▶ What is being asked:
Please reproduce the data in its entirety, word for word.

************

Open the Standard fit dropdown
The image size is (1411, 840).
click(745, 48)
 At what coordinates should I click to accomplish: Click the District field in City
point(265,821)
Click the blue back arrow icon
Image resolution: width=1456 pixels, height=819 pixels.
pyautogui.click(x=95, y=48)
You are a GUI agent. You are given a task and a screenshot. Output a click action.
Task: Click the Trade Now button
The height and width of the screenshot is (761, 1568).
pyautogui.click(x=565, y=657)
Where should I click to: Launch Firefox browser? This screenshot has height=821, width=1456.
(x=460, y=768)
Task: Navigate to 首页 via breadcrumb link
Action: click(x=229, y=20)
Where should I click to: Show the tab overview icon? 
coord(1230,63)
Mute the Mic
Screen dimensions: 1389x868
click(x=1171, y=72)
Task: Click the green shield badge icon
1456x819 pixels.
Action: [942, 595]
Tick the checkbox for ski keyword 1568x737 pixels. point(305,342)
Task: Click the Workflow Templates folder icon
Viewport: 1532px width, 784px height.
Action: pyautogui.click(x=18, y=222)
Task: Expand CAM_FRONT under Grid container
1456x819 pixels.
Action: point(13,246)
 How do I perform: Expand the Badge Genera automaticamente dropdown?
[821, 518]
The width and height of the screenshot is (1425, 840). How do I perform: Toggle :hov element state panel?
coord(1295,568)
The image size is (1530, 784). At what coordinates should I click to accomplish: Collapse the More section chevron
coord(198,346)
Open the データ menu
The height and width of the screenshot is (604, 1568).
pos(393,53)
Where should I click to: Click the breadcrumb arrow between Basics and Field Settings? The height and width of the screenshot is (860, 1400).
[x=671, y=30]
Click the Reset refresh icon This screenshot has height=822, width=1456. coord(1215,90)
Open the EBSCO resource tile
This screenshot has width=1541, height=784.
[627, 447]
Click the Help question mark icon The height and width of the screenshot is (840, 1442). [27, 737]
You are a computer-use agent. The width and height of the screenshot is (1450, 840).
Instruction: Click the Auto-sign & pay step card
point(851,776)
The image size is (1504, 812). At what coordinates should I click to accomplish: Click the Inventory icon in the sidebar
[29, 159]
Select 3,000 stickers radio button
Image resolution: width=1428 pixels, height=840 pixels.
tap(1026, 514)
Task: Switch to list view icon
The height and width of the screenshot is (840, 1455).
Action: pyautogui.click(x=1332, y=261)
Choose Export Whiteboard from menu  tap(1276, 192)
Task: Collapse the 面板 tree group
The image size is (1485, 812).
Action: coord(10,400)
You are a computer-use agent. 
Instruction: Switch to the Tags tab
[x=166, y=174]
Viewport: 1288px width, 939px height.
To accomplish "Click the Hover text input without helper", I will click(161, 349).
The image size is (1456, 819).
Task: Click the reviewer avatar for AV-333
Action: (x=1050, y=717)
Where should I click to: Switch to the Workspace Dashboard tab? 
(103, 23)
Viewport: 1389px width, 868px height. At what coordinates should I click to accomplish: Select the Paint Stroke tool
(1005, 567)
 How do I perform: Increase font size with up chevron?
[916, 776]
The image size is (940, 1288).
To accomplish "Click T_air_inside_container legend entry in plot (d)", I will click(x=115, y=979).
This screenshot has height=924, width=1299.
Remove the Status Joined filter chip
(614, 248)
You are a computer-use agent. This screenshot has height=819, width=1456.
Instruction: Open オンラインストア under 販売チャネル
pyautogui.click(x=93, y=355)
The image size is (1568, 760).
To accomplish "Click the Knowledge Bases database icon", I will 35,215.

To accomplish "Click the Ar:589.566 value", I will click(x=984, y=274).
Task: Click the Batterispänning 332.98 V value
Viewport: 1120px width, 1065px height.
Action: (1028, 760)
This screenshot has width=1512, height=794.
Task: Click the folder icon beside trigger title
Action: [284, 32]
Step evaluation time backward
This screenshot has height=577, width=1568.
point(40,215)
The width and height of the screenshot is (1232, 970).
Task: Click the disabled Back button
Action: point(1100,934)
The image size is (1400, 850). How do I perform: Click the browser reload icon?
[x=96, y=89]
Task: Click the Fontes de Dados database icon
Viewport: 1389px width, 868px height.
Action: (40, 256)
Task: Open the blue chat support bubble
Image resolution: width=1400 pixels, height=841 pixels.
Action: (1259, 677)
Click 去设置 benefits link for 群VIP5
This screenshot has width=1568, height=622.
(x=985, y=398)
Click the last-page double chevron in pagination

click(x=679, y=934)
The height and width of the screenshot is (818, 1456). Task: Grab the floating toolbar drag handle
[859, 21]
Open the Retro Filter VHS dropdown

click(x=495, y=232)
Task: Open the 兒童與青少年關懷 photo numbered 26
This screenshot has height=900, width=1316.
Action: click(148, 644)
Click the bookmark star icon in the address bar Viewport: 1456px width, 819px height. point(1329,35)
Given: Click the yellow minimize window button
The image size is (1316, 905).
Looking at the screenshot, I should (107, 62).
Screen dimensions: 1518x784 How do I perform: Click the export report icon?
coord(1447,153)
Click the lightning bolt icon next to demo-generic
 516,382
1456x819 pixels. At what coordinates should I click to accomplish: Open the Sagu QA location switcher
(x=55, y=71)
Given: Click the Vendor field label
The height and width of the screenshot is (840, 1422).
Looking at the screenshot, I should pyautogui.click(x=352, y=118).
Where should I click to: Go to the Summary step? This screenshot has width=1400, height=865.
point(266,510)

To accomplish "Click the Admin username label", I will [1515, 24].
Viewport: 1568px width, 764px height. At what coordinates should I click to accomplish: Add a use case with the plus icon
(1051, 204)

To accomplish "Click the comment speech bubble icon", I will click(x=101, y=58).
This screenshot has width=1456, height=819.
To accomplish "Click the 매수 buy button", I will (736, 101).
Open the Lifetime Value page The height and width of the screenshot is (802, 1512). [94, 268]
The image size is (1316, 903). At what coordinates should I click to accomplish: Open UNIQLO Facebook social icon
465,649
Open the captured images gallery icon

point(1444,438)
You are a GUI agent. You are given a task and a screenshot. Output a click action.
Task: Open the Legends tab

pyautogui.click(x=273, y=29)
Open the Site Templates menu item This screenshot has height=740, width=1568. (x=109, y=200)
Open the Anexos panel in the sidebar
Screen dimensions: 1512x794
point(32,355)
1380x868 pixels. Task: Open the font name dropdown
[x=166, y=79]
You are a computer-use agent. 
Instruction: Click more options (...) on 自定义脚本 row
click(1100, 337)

************

▶ Response area:
Open the Standard fit dropdown
The image size is (1411, 840).
click(745, 48)
 At what coordinates should I click to accomplish: Click the District field in City
point(265,821)
Click the blue back arrow icon
Image resolution: width=1456 pixels, height=819 pixels.
pyautogui.click(x=95, y=48)
You are a GUI agent. You are given a task and a screenshot. Output a click action.
Task: Click the Trade Now button
The height and width of the screenshot is (761, 1568).
pyautogui.click(x=565, y=657)
Where should I click to: Launch Firefox browser? This screenshot has height=821, width=1456.
(x=460, y=768)
Task: Navigate to 首页 via breadcrumb link
Action: click(x=229, y=20)
Where should I click to: Show the tab overview icon? 
coord(1230,63)
Mute the Mic
Screen dimensions: 1389x868
click(x=1171, y=72)
Task: Click the green shield badge icon
1456x819 pixels.
Action: [942, 595]
Tick the checkbox for ski keyword 1568x737 pixels. point(305,342)
Task: Click the Workflow Templates folder icon
Viewport: 1532px width, 784px height.
Action: pyautogui.click(x=18, y=222)
Task: Expand CAM_FRONT under Grid container
1456x819 pixels.
Action: point(13,246)
 How do I perform: Expand the Badge Genera automaticamente dropdown?
[821, 518]
The width and height of the screenshot is (1425, 840). How do I perform: Toggle :hov element state panel?
coord(1295,568)
The image size is (1530, 784). At what coordinates should I click to accomplish: Collapse the More section chevron
coord(198,346)
Open the データ menu
The height and width of the screenshot is (604, 1568).
pos(393,53)
Where should I click to: Click the breadcrumb arrow between Basics and Field Settings? The height and width of the screenshot is (860, 1400).
[x=671, y=30]
Click the Reset refresh icon This screenshot has height=822, width=1456. coord(1215,90)
Open the EBSCO resource tile
This screenshot has width=1541, height=784.
[627, 447]
Click the Help question mark icon The height and width of the screenshot is (840, 1442). [27, 737]
You are a computer-use agent. The width and height of the screenshot is (1450, 840).
Instruction: Click the Auto-sign & pay step card
point(851,776)
The image size is (1504, 812). At what coordinates should I click to accomplish: Click the Inventory icon in the sidebar
[29, 159]
Select 3,000 stickers radio button
Image resolution: width=1428 pixels, height=840 pixels.
tap(1026, 514)
Task: Switch to list view icon
The height and width of the screenshot is (840, 1455).
Action: pyautogui.click(x=1332, y=261)
Choose Export Whiteboard from menu  tap(1276, 192)
Task: Collapse the 面板 tree group
The image size is (1485, 812).
Action: coord(10,400)
You are a computer-use agent. 
Instruction: Switch to the Tags tab
[x=166, y=174]
Viewport: 1288px width, 939px height.
To accomplish "Click the Hover text input without helper", I will click(161, 349).
The image size is (1456, 819).
Task: Click the reviewer avatar for AV-333
Action: (x=1050, y=717)
Where should I click to: Switch to the Workspace Dashboard tab? 
(103, 23)
Viewport: 1389px width, 868px height. At what coordinates should I click to accomplish: Select the Paint Stroke tool
(1005, 567)
 How do I perform: Increase font size with up chevron?
[916, 776]
The image size is (940, 1288).
To accomplish "Click T_air_inside_container legend entry in plot (d)", I will click(x=115, y=979).
This screenshot has height=924, width=1299.
Remove the Status Joined filter chip
(614, 248)
You are a computer-use agent. This screenshot has height=819, width=1456.
Instruction: Open オンラインストア under 販売チャネル
pyautogui.click(x=93, y=355)
The image size is (1568, 760).
To accomplish "Click the Knowledge Bases database icon", I will 35,215.

To accomplish "Click the Ar:589.566 value", I will click(x=984, y=274).
Task: Click the Batterispänning 332.98 V value
Viewport: 1120px width, 1065px height.
Action: (1028, 760)
This screenshot has width=1512, height=794.
Task: Click the folder icon beside trigger title
Action: [284, 32]
Step evaluation time backward
This screenshot has height=577, width=1568.
point(40,215)
The width and height of the screenshot is (1232, 970).
Task: Click the disabled Back button
Action: point(1100,934)
The image size is (1400, 850). How do I perform: Click the browser reload icon?
[x=96, y=89]
Task: Click the Fontes de Dados database icon
Viewport: 1389px width, 868px height.
Action: (40, 256)
Task: Open the blue chat support bubble
Image resolution: width=1400 pixels, height=841 pixels.
Action: (1259, 677)
Click 去设置 benefits link for 群VIP5
This screenshot has width=1568, height=622.
(x=985, y=398)
Click the last-page double chevron in pagination

click(x=679, y=934)
The height and width of the screenshot is (818, 1456). Task: Grab the floating toolbar drag handle
[859, 21]
Open the Retro Filter VHS dropdown

click(x=495, y=232)
Task: Open the 兒童與青少年關懷 photo numbered 26
This screenshot has height=900, width=1316.
Action: click(148, 644)
Click the bookmark star icon in the address bar Viewport: 1456px width, 819px height. point(1329,35)
Given: Click the yellow minimize window button
The image size is (1316, 905).
Looking at the screenshot, I should (107, 62).
Screen dimensions: 1518x784 How do I perform: Click the export report icon?
coord(1447,153)
Click the lightning bolt icon next to demo-generic
 516,382
1456x819 pixels. At what coordinates should I click to accomplish: Open the Sagu QA location switcher
(x=55, y=71)
Given: Click the Vendor field label
The height and width of the screenshot is (840, 1422).
Looking at the screenshot, I should pyautogui.click(x=352, y=118).
Where should I click to: Go to the Summary step? This screenshot has width=1400, height=865.
point(266,510)

To accomplish "Click the Admin username label", I will [1515, 24].
Viewport: 1568px width, 764px height. At what coordinates should I click to accomplish: Add a use case with the plus icon
(1051, 204)

To accomplish "Click the comment speech bubble icon", I will click(x=101, y=58).
This screenshot has width=1456, height=819.
To accomplish "Click the 매수 buy button", I will (736, 101).
Open the Lifetime Value page The height and width of the screenshot is (802, 1512). [94, 268]
The image size is (1316, 903). At what coordinates should I click to accomplish: Open UNIQLO Facebook social icon
465,649
Open the captured images gallery icon

point(1444,438)
You are a GUI agent. You are given a task and a screenshot. Output a click action.
Task: Open the Legends tab

pyautogui.click(x=273, y=29)
Open the Site Templates menu item This screenshot has height=740, width=1568. (x=109, y=200)
Open the Anexos panel in the sidebar
Screen dimensions: 1512x794
point(32,355)
1380x868 pixels. Task: Open the font name dropdown
[x=166, y=79]
You are a computer-use agent. 
Instruction: Click more options (...) on 自定义脚本 row
click(1100, 337)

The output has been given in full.